Was this roofer the same one who just put this roof on?

Nailing through the seal strip can cause some issues.
Is the slope less than 4/12 ?

I would start to look for exposed nails further up the roof for some possible water entry points, nails that were not or did not get set properly. I find a lot of roofers that use nail guns do not set those nails that are left “standing proud” due to low pressure or the gun was not flush when it shot the nail. Some Realtors get all pissy with me when I report on exposed or unset nails until I show them the picture of the roof I did once where the sheathing underneath in the attic was all black and delaminating just from the water seepage through a seemingly benign nail hole left after the nail rusted away.

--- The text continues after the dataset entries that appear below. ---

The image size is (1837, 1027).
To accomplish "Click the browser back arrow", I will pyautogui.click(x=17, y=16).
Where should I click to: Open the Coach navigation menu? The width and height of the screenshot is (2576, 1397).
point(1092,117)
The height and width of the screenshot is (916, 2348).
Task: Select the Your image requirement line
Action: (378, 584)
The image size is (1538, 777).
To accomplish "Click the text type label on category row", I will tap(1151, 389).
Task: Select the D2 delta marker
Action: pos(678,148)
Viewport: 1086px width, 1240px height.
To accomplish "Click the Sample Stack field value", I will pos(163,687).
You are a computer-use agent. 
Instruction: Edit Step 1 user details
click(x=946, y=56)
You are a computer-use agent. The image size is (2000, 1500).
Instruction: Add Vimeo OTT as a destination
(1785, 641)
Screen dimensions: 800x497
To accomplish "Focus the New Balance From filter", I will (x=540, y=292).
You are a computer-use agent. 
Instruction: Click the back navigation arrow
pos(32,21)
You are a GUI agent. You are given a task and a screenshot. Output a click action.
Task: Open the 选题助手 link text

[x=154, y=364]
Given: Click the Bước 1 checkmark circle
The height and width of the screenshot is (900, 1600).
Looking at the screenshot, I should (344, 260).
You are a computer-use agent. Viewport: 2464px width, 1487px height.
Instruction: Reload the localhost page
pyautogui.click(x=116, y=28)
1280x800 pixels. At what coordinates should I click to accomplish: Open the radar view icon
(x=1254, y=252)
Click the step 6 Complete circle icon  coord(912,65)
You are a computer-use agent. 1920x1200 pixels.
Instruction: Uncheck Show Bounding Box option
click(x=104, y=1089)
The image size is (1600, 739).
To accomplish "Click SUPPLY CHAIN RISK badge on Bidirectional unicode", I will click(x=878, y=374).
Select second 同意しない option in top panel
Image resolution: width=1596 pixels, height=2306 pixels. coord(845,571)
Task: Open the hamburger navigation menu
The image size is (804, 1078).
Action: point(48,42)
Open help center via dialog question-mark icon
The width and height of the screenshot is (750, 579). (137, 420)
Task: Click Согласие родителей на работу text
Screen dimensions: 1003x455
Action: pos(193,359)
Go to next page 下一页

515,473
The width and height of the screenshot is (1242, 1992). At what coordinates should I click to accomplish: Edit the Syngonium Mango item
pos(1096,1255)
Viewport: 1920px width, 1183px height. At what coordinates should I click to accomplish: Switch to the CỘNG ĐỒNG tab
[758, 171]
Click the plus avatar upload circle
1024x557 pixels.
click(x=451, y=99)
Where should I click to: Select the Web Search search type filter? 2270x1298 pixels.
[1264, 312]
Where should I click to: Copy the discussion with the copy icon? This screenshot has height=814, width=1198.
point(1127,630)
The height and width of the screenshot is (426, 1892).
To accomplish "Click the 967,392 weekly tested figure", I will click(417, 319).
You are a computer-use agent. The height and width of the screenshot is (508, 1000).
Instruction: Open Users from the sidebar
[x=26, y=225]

Shingles don’t leak because they’re fully bonded. That’s a desirable condition. Water can enter through thermal cracking, but that means that the shingles were installed when the sheathing had a high moisture content. As the sheathing lost moisture, it contracted and that can split shingles, but splits are visible.
Although it’s called “thermal” cracking, changes in moisture content cause much more extreme expansion and contraction than changes in temperature.
If this is the cause, it would be the fault of whoever scheduled the installation. For it to happen to an existing home, they would have had to tear off the old roof-covering material and underlayment, exposing the sheathing to the weather, then it rained, and right after it rained the roofers showed up and installed the new roof.

Nails that are left protruding can wear through the shingles and cause leaks, but those are also visible.

If it’s leaking near penetrations, check for proper flashing installation. Sidewall failure is usually something like no counter-flashing or continuous flashing instead of step-flashing. Headwall flashing can be improperly lapped and so can flashing for penetrations.

If it’s leaking in the field, is it in specific areas, or randomly (or uniformly) across the roof?

This sounds like an installation problem to me. Shingles have installation requirements that can vary a lot and it’s not uncommon for roofers to not read the manufacturer’s instructions and to just install shingles the way they’re used to. Improper installation is not always apparent and requires reading the manufacturer’s instructions and then examining the roof closely to make sure it complies.

if you can’t spot it, a contractor other than the one who installed the shingles should get up there and confirm proper installation.

You should check out the InterNACHI Mastering Roof Inspection series. It covers this subject.